軍事アドバイザーとして、元米海兵隊デイル・ダイ大尉が協力している。
スティーヴン・スピルバーグ監督は徹底したリアリティーを追及し、そのために出演者を10日間の基礎訓練キャンプに参加させている。

スティーヴン・スピルバーグは利口な人だ。
若くして映画の世界に足を踏み入れ、長い年月を経て多くの経験を積んできた。
だから、どのような作品を作れば自分が高く評価されるのか、その映画が高く評価されるのかということを、本当に良く分かっているのだ。

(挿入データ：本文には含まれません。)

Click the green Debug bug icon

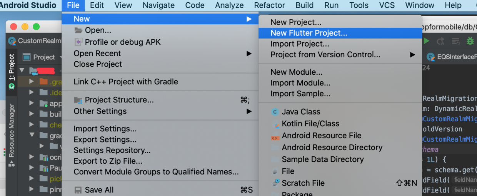point(470,41)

戦争を題材にした映画を作ろうとした時、彼はキッチリとプランを練り上げた。
そして、容赦の無いリアルな戦闘シーンを追及した。
最初に描かれるオマハ・ビーチ上陸シーンからして、とにかく凄まじい。
今までに無かったような、ミリタリー・アクションの迫力を見せ付ける。

血は吹き飛び、肉はちぎれ、死体は転がる。
そこにあるのは、実はフィクションとしてのリアリティーなのだが、しかし手持ちカメラの映像によって、残酷な死の描写を、まるでドキュメンタリーのように見せてしまう。
恐るべきトリックが使われているのだ。

しかし、リアルな戦闘シーンだけでは不充分だ。
それでは、単なる「凄まじいウォー・ゲーム」を描いただけに終わってしまう。
それを映画の面白さとして受け取ってもらえるかどうかは微妙だ。
そこで、スピルバーグは壮大な人間ドラマを含む脚本に目を付けた。

たった1人を救出するために、8人の兵士が命を賭ける。
そんな筋書きを、スピルバーグは上手く味付けして、観客の心を自在に操作する。
ここぞというタイミングでキメのセリフを吐かせ、感動に持ち込んでいく。

難しい人生哲学を放り込んでも、観客に理解してもらうのは難しい。
だから、スピルバーグはファースト・フード感覚のヒューマニズムを提示する。
そういう感動ドラマを作るためには、キャスティングも重要だ。
トム・ハンクスなら、うってつけである。

非常に計算能力の高いスティーヴン・スピルバーグ監督が、緻密な計算をして、致命的なミスを犯すこと無く、計算通りの作品を作り上げた。
「今までに無いような戦争映画を作ってやろう」というスピルバーグの野心は、こうして見事に達成されたわけである。